NEW YORK (AP) _ As Americans gain online experience, the nature of their Internet usage is shifting from quantity to quality.
A study released Sunday found that as the Internet becomes less of a novelty, veterans spend less time online and e-mail their friends and family less often. But they use their online time to do more tasks and are more likely than newcomers to share worries or seek advice.
``People get more serious,'' said Lee Rainie, director of the Pew Internet & American Life Project, which conducted the study. ``It's a story about how the Internet is working its way into everyday rhythms of life.''
Suggesting people are becoming less dazzled by the Internet, 12 percent of people who e-mail relatives did so every day in March 2001, compared with 21 percent a year earlier.
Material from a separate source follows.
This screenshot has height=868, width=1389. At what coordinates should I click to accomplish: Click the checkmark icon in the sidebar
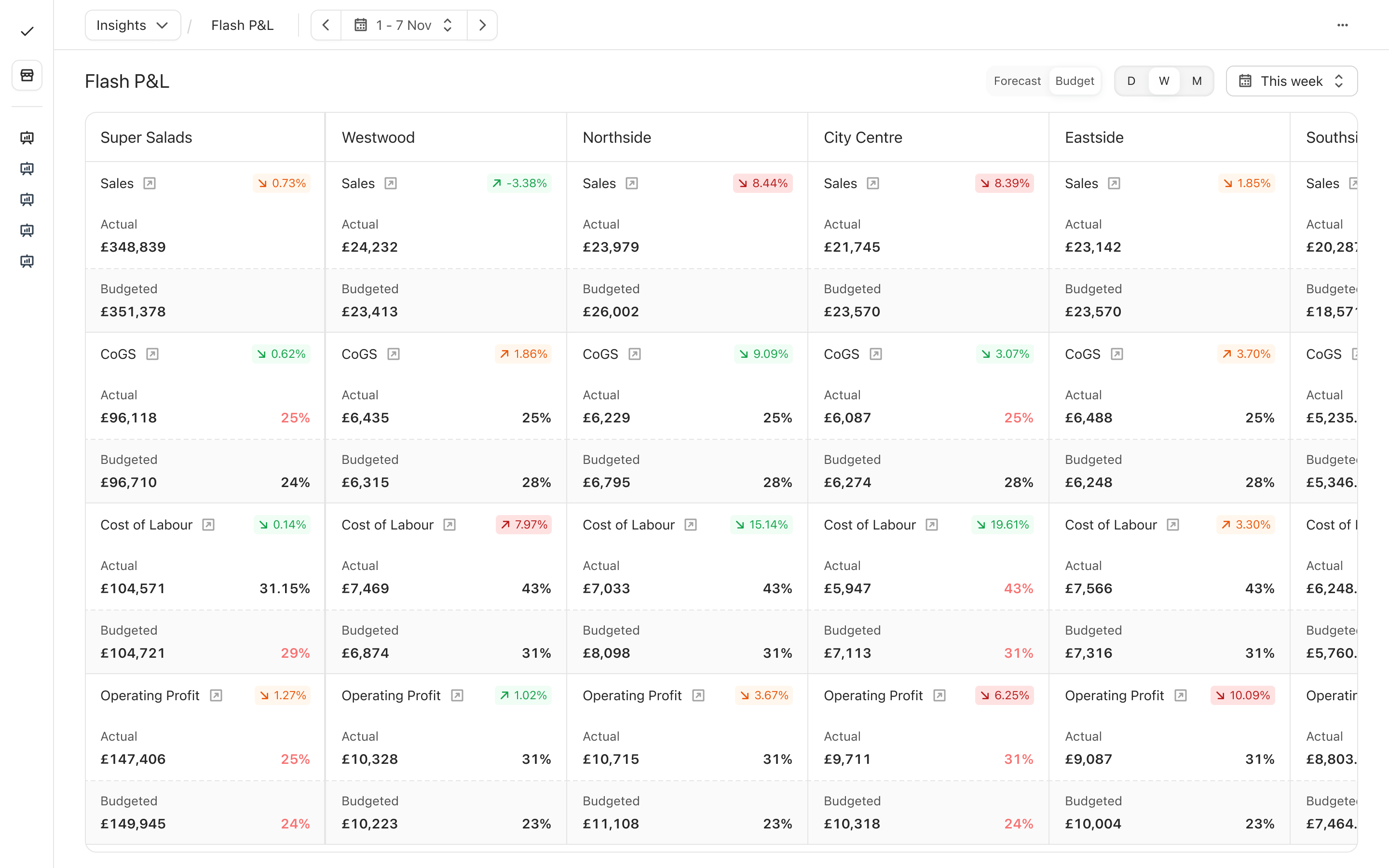(27, 31)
In March 2000, 88 percent of Americans who e-mail family members considered e-mail ``very'' or ``somewhat'' useful for keeping up with relatives. When respondents were contacted again a year later, only 79 percent thought so.
Subject matter is becoming more serious. Forty-four percent in 2001 sometimes raised issues they were worried or upset about, up from 37 percent in 2000. Fifty-six percent e-mailed a relative seeking advice, up from 45 percent.
The study found similar patterns with e-mail to friends.
Users in 2001 spent 83 minutes online during a typical session, down from 90 minutes a year earlier.
But they made better use of their time, buying stocks, making travel reservations and finding jobs online as they gain experience.
The study was initially based on a random telephone survey of 3,533 people in March 2000. Researchers attempted to reach everyone a year earlier and succeeded in completing 1,501 follow-up interviews. Comparisons were based on the cases where interviews were conducted both years.
The survey has a margin of sampling error of plus or minus 3 percentage points, with larger margins for subgroups such as Internet users.